Step S300, if the actual tapping point information is different from the predicted tapping point information, obtaining a time difference between the initial time and the current time representing the performance start, judging whether the time difference exceeds a preset time period, and if so, obtaining future numerical values of future tapping point information by using a first prediction model.

The processing module records each moment in time during which the performer plays the track. The initial time corresponds to the moment when the performer starts to play a track, and the time difference can be obtained by subtracting the initial time from the current time, namely the time period when the performer corresponding to the current moment plays the track. The above-mentioned preset time period is used to distinguish whether the performer plays the stored track, for example, the track actually played by the performer does not belong to the stored track, and the tapping point information of the track in the period not exceeding the time period is identical to the stored tapping point information, but there are no identical two tracks, and it is possible to distinguish whether the performer is playing the stored track in the preset time period. If the actual tapping point information is different from the predicted tapping point information, and if the period of time is exceeded, the actual tapping point information defaults to the error of the performer, so that the performer still needs to continue playing the current song, and therefore, the tapping point information at the future moment should be predicted by using the first prediction model continuously. The preset time period is obtained through big data analysis.

Wherein predicting future values of future tap point information using the first predictive model includes: the predicted tap point information is replaced with actual tap point information to obtain an updated set of past tap point information, and a first predictive model is used to obtain future numerical future tap point information with the set of past tap point information as input.

The actual tapping information is characterized by the tapping information in the past tapping information set, and the actual tapping information is different from the predicted tapping information due to errors of the performer, so that the predicted tapping information is correct and the actual tapping information is wrong. Therefore, when future tapping point information corresponding to the next time is predicted using the past tapping point information set at the present time, the actual tapping point information in which an error occurs should be replaced with the predicted tapping point information, thereby obtaining a correct past tapping point information set, and the newly obtained past tapping point information set is input into the first prediction model to predict the future tapping point information corresponding to the next time. That is, the use of the correct past set of tapping point information to predict future tapping point information may improve the accuracy of the future tapping point information as compared to the use of a past set of tapping point information containing incorrect tapping point information, thereby making the corresponding tapping point ready, so that the electric drum immediately emits the sound that the tapping point needs to emit when the performer just begins to touch the tapping point, which is advantageous for alleviating the problem of delay of the electric drum.
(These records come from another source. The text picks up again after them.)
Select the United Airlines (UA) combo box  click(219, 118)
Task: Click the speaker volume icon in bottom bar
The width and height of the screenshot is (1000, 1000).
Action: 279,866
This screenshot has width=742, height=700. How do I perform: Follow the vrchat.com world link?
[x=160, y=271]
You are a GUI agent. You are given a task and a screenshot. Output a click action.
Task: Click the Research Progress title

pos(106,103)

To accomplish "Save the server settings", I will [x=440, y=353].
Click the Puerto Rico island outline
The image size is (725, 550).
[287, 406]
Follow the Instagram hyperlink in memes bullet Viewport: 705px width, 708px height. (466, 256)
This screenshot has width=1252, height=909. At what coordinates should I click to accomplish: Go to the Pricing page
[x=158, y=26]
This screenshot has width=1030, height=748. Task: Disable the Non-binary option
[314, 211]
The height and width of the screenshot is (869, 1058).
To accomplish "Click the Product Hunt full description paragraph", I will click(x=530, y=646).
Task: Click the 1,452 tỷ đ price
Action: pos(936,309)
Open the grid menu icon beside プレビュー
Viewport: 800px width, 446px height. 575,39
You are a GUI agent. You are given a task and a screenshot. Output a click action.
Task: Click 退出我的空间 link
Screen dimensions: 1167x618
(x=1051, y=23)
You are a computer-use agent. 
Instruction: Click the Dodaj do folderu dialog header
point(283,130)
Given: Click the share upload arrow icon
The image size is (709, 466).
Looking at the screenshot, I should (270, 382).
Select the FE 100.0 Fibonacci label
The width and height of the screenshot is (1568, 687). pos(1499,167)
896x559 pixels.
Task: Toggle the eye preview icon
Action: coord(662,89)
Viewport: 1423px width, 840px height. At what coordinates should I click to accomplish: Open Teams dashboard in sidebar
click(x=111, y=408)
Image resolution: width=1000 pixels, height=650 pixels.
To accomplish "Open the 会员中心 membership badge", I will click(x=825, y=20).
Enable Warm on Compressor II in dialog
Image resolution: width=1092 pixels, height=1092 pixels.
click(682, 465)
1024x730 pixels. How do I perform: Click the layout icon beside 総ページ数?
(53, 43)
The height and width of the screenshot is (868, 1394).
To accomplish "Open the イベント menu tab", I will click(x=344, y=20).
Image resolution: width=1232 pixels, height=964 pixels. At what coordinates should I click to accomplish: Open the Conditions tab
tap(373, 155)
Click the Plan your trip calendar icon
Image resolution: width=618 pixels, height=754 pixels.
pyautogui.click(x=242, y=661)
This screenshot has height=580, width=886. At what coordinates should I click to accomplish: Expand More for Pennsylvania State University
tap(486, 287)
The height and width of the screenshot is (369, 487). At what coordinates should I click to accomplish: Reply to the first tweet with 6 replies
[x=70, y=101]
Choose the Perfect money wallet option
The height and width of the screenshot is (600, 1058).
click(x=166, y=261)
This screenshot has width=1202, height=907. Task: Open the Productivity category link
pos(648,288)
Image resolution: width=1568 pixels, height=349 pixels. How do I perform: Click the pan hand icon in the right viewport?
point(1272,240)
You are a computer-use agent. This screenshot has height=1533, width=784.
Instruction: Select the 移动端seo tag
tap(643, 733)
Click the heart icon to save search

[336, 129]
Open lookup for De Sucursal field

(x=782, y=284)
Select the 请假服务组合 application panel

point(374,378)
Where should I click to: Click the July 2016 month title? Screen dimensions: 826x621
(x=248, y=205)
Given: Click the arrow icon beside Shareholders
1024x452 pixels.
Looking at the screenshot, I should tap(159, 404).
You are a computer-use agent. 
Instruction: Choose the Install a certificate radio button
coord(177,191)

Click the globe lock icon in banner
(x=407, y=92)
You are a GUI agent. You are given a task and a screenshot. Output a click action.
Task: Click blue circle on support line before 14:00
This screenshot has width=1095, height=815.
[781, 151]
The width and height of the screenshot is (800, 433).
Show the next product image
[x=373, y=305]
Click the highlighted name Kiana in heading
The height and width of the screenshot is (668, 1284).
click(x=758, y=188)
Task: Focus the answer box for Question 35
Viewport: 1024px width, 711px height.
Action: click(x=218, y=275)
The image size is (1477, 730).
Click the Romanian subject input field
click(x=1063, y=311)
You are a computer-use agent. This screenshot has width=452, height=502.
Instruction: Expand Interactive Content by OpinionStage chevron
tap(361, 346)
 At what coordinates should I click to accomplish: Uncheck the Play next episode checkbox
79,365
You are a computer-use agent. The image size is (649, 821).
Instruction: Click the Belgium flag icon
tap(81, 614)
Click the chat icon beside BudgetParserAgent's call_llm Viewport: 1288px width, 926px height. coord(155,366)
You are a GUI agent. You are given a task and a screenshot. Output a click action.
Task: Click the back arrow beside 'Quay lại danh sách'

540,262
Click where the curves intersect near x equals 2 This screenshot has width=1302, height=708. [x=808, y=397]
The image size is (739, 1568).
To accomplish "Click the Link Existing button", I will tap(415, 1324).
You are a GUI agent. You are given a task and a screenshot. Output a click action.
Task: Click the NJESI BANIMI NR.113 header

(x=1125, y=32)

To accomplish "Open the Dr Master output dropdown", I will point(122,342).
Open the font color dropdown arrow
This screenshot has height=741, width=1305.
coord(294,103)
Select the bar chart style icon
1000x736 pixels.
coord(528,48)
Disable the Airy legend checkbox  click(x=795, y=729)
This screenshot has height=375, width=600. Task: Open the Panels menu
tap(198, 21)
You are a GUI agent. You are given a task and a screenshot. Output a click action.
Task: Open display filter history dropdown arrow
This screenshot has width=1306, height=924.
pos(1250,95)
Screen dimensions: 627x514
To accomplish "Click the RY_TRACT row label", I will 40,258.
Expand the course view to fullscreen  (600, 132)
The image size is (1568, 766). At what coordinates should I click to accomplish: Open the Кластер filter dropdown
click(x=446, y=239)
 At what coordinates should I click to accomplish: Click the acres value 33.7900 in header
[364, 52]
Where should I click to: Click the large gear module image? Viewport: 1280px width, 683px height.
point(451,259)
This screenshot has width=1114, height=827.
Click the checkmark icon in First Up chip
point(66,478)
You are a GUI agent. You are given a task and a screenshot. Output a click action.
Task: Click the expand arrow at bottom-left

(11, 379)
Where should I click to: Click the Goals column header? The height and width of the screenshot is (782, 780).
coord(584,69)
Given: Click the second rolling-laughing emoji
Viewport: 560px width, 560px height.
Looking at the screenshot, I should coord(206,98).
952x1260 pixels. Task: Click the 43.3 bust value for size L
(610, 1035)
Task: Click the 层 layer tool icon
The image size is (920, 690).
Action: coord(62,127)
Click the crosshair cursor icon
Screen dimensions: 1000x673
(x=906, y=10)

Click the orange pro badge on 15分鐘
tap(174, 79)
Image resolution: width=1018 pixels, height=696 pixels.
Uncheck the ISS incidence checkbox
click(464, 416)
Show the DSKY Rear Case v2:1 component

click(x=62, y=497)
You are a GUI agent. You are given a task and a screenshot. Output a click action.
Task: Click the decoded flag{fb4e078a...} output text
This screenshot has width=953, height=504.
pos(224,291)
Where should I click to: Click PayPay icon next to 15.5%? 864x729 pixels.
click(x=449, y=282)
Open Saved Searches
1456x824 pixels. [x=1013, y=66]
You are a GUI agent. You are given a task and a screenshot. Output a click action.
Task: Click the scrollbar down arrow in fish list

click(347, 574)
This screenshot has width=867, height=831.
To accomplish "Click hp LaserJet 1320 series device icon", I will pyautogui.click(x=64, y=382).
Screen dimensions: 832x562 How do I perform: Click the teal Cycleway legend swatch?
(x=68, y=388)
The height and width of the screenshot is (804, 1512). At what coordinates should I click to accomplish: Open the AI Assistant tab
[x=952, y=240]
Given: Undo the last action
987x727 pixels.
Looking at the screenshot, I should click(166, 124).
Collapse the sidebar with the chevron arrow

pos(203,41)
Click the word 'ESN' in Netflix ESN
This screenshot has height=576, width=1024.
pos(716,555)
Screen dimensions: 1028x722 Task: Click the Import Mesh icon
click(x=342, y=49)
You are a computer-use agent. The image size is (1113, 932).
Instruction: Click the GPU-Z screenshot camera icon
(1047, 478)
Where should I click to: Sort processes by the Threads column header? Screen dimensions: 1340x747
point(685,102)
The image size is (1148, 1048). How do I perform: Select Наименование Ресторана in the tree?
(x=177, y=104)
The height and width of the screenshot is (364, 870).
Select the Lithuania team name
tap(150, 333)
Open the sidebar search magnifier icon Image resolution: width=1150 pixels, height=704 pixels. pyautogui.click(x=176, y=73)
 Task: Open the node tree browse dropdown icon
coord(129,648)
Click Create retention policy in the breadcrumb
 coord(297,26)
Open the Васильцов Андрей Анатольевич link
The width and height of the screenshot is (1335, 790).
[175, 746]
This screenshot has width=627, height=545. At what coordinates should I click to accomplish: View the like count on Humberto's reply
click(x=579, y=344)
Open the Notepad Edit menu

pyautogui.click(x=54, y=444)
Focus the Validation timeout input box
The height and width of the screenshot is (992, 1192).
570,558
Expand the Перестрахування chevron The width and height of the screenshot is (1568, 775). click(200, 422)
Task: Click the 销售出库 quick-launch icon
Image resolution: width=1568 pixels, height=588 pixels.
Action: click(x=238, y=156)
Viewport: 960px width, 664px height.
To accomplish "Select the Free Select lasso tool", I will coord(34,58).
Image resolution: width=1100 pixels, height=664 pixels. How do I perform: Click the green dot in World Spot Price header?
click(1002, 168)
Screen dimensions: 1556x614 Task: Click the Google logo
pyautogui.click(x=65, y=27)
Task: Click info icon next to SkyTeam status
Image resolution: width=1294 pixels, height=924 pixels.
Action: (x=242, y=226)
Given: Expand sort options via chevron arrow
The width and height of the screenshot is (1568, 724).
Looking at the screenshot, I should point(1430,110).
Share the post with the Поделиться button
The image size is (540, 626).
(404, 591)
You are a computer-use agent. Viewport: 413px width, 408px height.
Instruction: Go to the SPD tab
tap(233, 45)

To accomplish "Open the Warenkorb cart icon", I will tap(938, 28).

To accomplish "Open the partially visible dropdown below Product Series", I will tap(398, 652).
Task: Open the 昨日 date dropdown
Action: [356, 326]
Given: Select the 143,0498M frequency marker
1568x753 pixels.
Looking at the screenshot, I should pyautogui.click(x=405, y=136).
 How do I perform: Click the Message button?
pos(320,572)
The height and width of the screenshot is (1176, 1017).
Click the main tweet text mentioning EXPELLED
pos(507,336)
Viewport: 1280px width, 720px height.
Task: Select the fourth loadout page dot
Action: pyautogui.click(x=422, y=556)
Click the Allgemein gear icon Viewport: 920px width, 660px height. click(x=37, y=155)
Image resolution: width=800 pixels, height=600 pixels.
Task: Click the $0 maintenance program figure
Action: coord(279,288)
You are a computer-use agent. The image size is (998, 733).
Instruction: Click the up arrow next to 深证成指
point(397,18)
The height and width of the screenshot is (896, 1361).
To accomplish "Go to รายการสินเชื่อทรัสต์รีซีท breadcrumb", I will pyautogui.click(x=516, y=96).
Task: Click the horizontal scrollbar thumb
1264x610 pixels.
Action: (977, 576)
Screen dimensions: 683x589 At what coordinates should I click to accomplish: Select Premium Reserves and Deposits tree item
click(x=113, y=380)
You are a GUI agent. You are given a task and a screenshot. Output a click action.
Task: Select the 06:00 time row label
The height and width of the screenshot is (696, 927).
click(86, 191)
At other time points in the future, as long as the past point information set contains the actual point information of the player playing the wrong, the correct predicted point information should be used to replace the actual point information of the wrong occurrence, so as to obtain a new past point information set, and the past point information set is used as input to predict the future point information by using the first prediction model.

In addition, generating a prompt signal representing performance errors of the performer is further included after judging that the actual striking point information is different from the predicted striking point information.

If the actual beating point information is different from the predicted beating point information, the processing module defaults to be a performance error of the performer, and at the moment, the processing module generates a prompting signal and displays the prompting information of the performance error in a display screen of the electric drum so as to remind the performer that the performance error possibly exists.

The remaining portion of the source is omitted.